Tim Roth wurde 1961 in London, unter dem Namen Timothy Simon Smith geboren. Er ist der Sohn eines Journalisten und einer Malerin. In London besuchte Roth zunächst das Camberwell College of Art, um Bildhauerei zu studieren, bis er seine Leidenschaft fürs Schauspiel entdeckte. Trotz fehlender Ausbildung erhielt er bald erste Theaterrollen in England.

Seine erste Filmrolle übernahm er 1982 in dem TV-Film Made in Britain, sein Kinodebüt folgte bereits zwei Jahre später in dem Film Die Profi-Killer an der Seite von Terence Stamp und John Hurt. Der Erfolg setzte sich fort in Filmen wie Mord mit doppeltem Boden mit Bette Davis, Little Odessa, Rosenkranz und Güldenstern sind tot mit Gary Oldman sowie Peter Greenaways Der Koch, der Dieb, seine Frau & ihr Liebhaber.

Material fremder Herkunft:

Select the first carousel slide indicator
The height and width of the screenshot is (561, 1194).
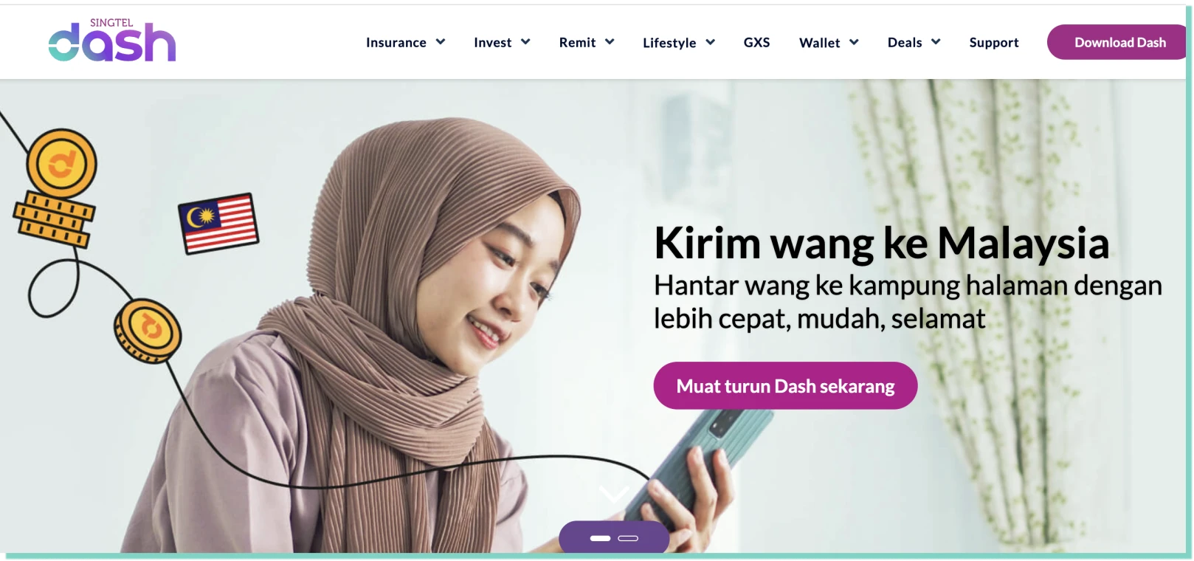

Seinen internationalen Durchbruch schaffte er wenig später mit seiner Besetzung in Quentin Tarantinos Regiedebüt Reservoir Dogs (1992). Zwei Jahre später stand Roth erneut für Tarantino vor der Kamera – diesmal in den Kultfilmen Pulp Fiction und Four Rooms.

Für seine Rolle in dem Kinoerfolg Rob Roy wurde Roth 1995 für den Oscar® und den Golden Globe nominiert. An der Seite des später ermordeten Rappers Tupac Shakur glänzte er in Gridlock'd - Voll drauf! (1996).

Mit seinem Regiedebüt The War Zone, einem Inzestdrama, erregte er zudem im Jahr 1998 international für Aufsehen. Verheiratet ist Tim Roth seit 1993 mit Nikki Butler, mit der er zwei gemeinsame Söhne hat. Ein weiterer Sohn stammt aus erster Ehe mit der Schauspielerin Lori Baker. Jetzt ist er in der Krimiserie Lie to me auf VOX zu sehen.

Die Serie ist in den USA bereits zu sehen. Was reizt Ihrer Meinung nach das Publikum immer wieder einzuschalten?

Ich glaube, es macht dem Publikum Spaß, wenn sie anderen Menschen beim Lügen zuschauen können. Ich kriege immer wieder Reaktionen von Fans, meist sind es Paare. Sie erzählen mir dann, dass sie die Technik, die wir in der Serie anwenden, an ihren Partnern ausprobieren und sie somit besser und schneller beim Lügen ertappen. [lacht]

Die Serie ist also eine Art Paartherapie?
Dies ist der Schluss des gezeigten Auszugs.